Watch their glee. They want lots and lots of lawsuits. That’s business to them. Never mind if the Eastern District of Texas was a cautionary tale and the Eastern District of Texas became synonymous with trolls, discouraging technical investment in the area (companies might think twice before opening a branch near there).

Georgia has some decent academic institutions (one very famous university, especially for its technical achievements), so we hope that Georgians will confront these legal opportunists.

Not too long ago in California Cloudflare spent a lot of time and money battling a patent troll. It took almost a year to win the case. SoylentNews mentioned that, as did TechDirt, writing about it with some background:

Last year, we wrote about how a relatively new patent trolling operation had pretty clearly picked the wrong target in suing internet infrastructure provider Cloudflare with a sketchy patent (US Patent 6,453,335 on “providing an internet third party data channel.”) Cloudflare decided not only to fight the case, but to fight all of Blackbird’s patents, crowdsourcing and funding searches into prior art on any patent held by Blackbird Technologies, and arguing that the company was engaging in questionable legal practices — acting both as a patent holding company and a law firm, while sometimes pretending not to be a law firm (despite employing mostly lawyers) to avoid some serious ethics questions.

We certainly hope that § 101 will carry on finishing off patent trolls. This was one such case. Ars Technica, which now lacks its main patent trolls expert (he moved to the EFF this month) wrote about it also. To quote:

A federal judge in San Francisco has unequivocally ruled against a non-practicing entity that had sued Cloudflare for patent infringement. The judicial order effectively ends the case that Blackbird—which Cloudflare had dubbed a “patent troll”—had brought against the well-known security firm and content delivery network.

“Abstract ideas are not patentable,” US District Judge Vincent Chhabria wrote in a Monday order.

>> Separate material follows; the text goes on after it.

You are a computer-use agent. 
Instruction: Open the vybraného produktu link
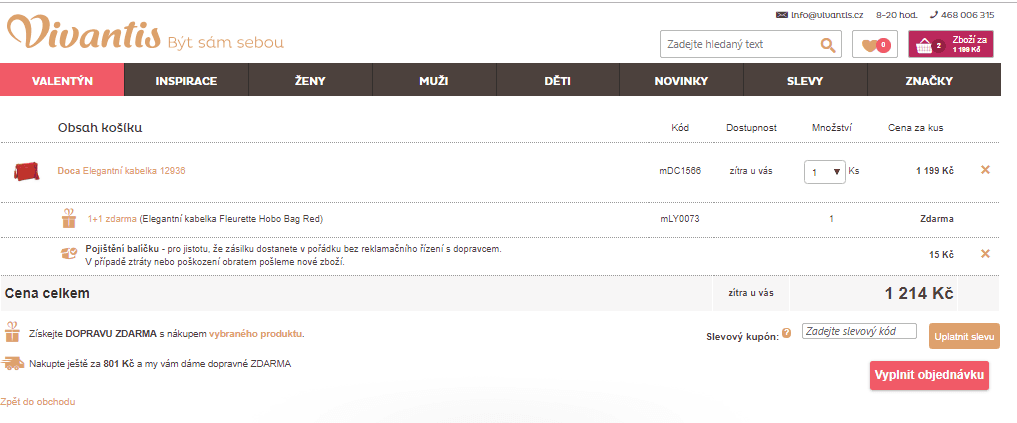click(x=256, y=334)
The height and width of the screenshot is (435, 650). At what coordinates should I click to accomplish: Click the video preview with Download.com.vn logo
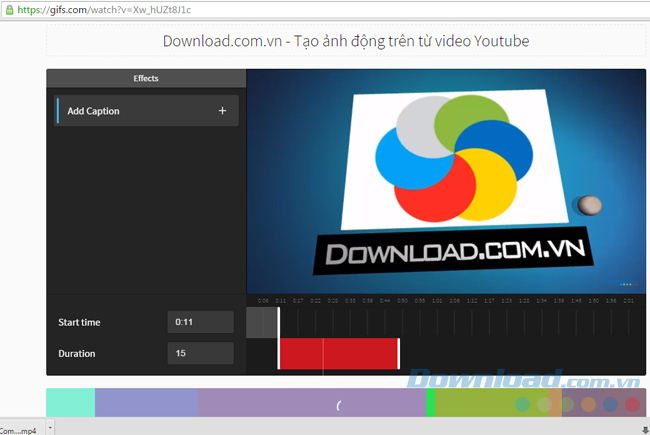pyautogui.click(x=446, y=181)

Abstract ideas are a subject we’ll revisit this weekend.

Another patent troll which got mentioned the other day is Motivational Health Messaging. Unified Patents wrote about the status of the patent in question. The EFF’s role has been mentioned too:

Unified is pleased to announce the PATROLL crowdsourcing contest winners, Rohit Sood and Devarajan Govindaswamy, who split a cash prize of $2000 for their prior art submissions for U.S. Patent 9,069,648. The EFF previously named the ’648 patent as a ‘Stupid Patent of the Month’ noting that numerous small companies have been threatened with infringement allegations by Motivational Health Messaging, LLC (an NPE). To help the industry fight stupid patents, we have published the winning prior art below.

Another troll, Wordlogic, was mentioned by Unified Patents on the same day (lovers’ day). To quote:

On February 14, 2018, the Patent Trial and Appeal Board (PTAB) instituted trial on all challenged claims in an IPR filed by Unified against U.S. Patent 7,681,124 owned and asserted by Wordlogic Corporation, an NPE. The ’124 patent, directed to a user interface for predicting and presenting text completion candidates in response to a user’s partial text entry, has been asserted in multiple district court cases against such companies as Fleksy, Touchtype, Chicago Logic.

PTAB is great and we have plenty to write about it this weekend.